Assignment
Only lines containing the string "agent" belong in the answer; copy all of them from the entries.

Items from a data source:
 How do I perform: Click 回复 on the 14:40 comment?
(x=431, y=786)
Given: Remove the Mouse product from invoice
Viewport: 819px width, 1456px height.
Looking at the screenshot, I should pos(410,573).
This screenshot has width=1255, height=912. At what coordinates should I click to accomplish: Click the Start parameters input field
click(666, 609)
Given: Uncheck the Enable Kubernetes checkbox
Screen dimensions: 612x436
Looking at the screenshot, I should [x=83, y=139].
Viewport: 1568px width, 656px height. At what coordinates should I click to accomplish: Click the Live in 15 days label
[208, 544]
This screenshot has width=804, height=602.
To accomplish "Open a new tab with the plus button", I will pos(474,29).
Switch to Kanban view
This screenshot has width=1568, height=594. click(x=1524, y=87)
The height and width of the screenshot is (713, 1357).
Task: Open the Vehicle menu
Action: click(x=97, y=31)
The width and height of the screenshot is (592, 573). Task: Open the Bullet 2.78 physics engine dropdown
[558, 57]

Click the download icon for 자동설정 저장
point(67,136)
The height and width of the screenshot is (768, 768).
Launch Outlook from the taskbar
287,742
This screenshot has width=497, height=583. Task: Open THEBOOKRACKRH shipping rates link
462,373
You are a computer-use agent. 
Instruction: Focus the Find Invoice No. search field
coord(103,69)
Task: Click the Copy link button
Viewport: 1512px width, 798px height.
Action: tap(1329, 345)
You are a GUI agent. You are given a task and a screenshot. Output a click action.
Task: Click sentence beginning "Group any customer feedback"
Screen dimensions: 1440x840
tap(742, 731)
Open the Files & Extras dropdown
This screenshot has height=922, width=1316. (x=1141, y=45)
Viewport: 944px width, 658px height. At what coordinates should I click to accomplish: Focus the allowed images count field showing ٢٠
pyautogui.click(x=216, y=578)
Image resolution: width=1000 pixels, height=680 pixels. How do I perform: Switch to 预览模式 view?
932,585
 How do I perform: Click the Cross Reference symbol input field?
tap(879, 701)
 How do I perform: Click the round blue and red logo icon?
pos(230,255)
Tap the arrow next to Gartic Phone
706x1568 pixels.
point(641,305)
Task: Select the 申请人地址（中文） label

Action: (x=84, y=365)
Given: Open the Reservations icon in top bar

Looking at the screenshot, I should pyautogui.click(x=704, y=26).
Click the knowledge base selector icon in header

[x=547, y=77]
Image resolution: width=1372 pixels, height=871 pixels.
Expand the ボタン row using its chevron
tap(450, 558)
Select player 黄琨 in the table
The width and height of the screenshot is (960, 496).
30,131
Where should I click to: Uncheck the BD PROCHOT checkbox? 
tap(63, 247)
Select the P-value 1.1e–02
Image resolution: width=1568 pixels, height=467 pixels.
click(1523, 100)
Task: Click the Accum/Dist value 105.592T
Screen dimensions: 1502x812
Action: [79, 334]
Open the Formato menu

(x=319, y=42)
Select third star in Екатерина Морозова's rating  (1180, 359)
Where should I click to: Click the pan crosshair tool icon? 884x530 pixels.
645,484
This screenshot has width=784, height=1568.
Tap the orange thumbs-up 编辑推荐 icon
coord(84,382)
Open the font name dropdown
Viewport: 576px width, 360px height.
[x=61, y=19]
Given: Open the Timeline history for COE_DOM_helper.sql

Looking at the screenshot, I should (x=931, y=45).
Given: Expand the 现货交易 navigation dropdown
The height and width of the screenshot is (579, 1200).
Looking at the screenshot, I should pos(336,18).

Solution for this exercise
You are a computer-use agent. 
You are a GUI agent. You are given a task and a screenshot. Output a click action.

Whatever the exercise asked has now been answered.